**Instructions for the task:**
Each record must be repeated exactly. None may be dropped.

**Data for review:**
=== Begin Enclosure ===

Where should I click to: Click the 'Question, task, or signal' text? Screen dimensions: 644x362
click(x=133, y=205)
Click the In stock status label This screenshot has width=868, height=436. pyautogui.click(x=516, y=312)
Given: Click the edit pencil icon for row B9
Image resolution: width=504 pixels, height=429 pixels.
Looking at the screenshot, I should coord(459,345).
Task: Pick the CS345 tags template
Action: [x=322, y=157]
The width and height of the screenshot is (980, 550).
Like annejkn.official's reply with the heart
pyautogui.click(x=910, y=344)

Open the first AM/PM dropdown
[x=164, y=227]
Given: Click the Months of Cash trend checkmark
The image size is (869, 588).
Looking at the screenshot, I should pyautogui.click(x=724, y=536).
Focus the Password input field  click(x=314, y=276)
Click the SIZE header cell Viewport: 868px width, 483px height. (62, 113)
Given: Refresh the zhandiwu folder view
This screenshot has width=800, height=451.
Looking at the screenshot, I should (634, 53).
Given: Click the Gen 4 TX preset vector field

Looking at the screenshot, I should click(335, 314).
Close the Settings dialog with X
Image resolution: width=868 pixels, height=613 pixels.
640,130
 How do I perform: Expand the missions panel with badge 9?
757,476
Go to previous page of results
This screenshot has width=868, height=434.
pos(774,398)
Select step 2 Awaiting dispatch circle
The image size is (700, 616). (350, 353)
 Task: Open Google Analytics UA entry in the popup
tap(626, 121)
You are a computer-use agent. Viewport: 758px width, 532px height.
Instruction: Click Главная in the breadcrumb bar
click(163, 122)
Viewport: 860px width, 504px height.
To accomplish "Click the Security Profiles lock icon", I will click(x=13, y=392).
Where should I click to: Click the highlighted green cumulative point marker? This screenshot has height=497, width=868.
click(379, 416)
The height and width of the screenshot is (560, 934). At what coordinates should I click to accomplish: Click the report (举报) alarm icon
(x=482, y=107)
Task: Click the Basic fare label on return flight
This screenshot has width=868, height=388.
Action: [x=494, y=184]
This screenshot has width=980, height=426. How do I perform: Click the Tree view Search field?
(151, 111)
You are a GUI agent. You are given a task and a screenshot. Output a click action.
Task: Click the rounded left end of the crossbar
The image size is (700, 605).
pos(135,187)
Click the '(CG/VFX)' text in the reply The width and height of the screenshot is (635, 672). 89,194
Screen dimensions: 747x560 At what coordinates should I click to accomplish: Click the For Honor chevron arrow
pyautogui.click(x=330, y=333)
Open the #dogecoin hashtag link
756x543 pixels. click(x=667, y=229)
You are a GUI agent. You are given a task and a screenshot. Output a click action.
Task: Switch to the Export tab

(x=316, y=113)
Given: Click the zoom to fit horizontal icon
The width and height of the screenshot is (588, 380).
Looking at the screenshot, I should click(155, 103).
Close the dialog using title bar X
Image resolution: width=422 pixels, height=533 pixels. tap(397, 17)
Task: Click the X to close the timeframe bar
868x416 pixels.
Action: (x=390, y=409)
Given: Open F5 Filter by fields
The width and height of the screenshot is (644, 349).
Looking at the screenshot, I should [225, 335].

=== End Enclosure ===

**Solution to the problem:**
Where should I click to: Click the 'Question, task, or signal' text? Screen dimensions: 644x362
click(x=133, y=205)
Click the In stock status label This screenshot has width=868, height=436. pyautogui.click(x=516, y=312)
Given: Click the edit pencil icon for row B9
Image resolution: width=504 pixels, height=429 pixels.
Looking at the screenshot, I should coord(459,345).
Task: Pick the CS345 tags template
Action: [x=322, y=157]
The width and height of the screenshot is (980, 550).
Like annejkn.official's reply with the heart
pyautogui.click(x=910, y=344)

Open the first AM/PM dropdown
[x=164, y=227]
Given: Click the Months of Cash trend checkmark
The image size is (869, 588).
Looking at the screenshot, I should pyautogui.click(x=724, y=536).
Focus the Password input field  click(x=314, y=276)
Click the SIZE header cell Viewport: 868px width, 483px height. (62, 113)
Given: Refresh the zhandiwu folder view
This screenshot has width=800, height=451.
Looking at the screenshot, I should (634, 53).
Given: Click the Gen 4 TX preset vector field

Looking at the screenshot, I should click(335, 314).
Close the Settings dialog with X
Image resolution: width=868 pixels, height=613 pixels.
640,130
 How do I perform: Expand the missions panel with badge 9?
757,476
Go to previous page of results
This screenshot has width=868, height=434.
pos(774,398)
Select step 2 Awaiting dispatch circle
The image size is (700, 616). (350, 353)
 Task: Open Google Analytics UA entry in the popup
tap(626, 121)
You are a computer-use agent. Viewport: 758px width, 532px height.
Instruction: Click Главная in the breadcrumb bar
click(163, 122)
Viewport: 860px width, 504px height.
To accomplish "Click the Security Profiles lock icon", I will click(x=13, y=392).
Where should I click to: Click the highlighted green cumulative point marker? This screenshot has height=497, width=868.
click(379, 416)
The height and width of the screenshot is (560, 934). At what coordinates should I click to accomplish: Click the report (举报) alarm icon
(x=482, y=107)
Task: Click the Basic fare label on return flight
This screenshot has width=868, height=388.
Action: [x=494, y=184]
This screenshot has width=980, height=426. How do I perform: Click the Tree view Search field?
(151, 111)
You are a GUI agent. You are given a task and a screenshot. Output a click action.
Task: Click the rounded left end of the crossbar
The image size is (700, 605).
pos(135,187)
Click the '(CG/VFX)' text in the reply The width and height of the screenshot is (635, 672). 89,194
Screen dimensions: 747x560 At what coordinates should I click to accomplish: Click the For Honor chevron arrow
pyautogui.click(x=330, y=333)
Open the #dogecoin hashtag link
756x543 pixels. click(x=667, y=229)
You are a GUI agent. You are given a task and a screenshot. Output a click action.
Task: Switch to the Export tab

(x=316, y=113)
Given: Click the zoom to fit horizontal icon
The width and height of the screenshot is (588, 380).
Looking at the screenshot, I should click(155, 103).
Close the dialog using title bar X
Image resolution: width=422 pixels, height=533 pixels. tap(397, 17)
Task: Click the X to close the timeframe bar
868x416 pixels.
Action: (x=390, y=409)
Given: Open F5 Filter by fields
The width and height of the screenshot is (644, 349).
Looking at the screenshot, I should [225, 335].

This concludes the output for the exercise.